Molecular cloning, expression, and initial characterization of members of the CYP3A family in horses.
Abstract: The use of performance-enhancing drugs in the horse racing industry combined with the need for more rational approaches in the use of therapeutic agents in equids necessitates additional studies on the spectrum, content, and catalytic activities of hepatic cytochrome P450 monooxygenases in this species. In this study, three cytochrome P450 (P450) monooxygenases in the 3A family were cloned from, sequenced, and expressed in a baculovirus expression system. The proteins were designated CYP3A89, CYP3A96, and CYP3A97. Expression studies produced various results among the three proteins. CYP3A89 appears to undergo post-translational modification, producing a truncated protein, and although metabolically active, CYP3A97 did not have a detectable P450 spectrum. Expression of CYP3A96 produced a full-length, catalytically active protein. CYP3A96 catalyzed testosterone, and nifedipine metabolism was 20- and 10-fold slower, respectively, compared with the human counterpart, CYP3A4. Relative hepatic expression levels of each member of the CYP3A family, determined using quantitative reverse transcription-polymerase chain reaction, varied more than 1000-fold in individual horses.
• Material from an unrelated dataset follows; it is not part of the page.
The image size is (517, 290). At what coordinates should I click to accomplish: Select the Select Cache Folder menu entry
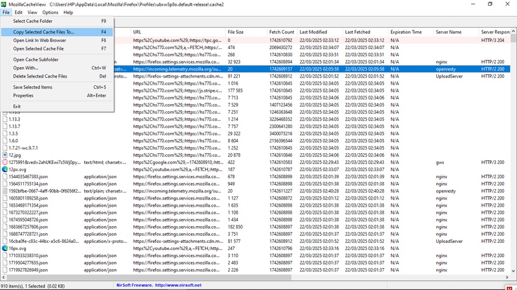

The results demonstrate substantial interspecies variability in metabolism of substrates by members of the CYP3A family in the horse and human and support the need to fully characterize 450-mediated metabolism in equids. These studies provide a framework for screening therapeutically useful drugs and provide a method for determination of metabolites of illegal performance-enhancing drugs without the time and expense of either in vivo studies or obtaining liver samples for in vitro analysis.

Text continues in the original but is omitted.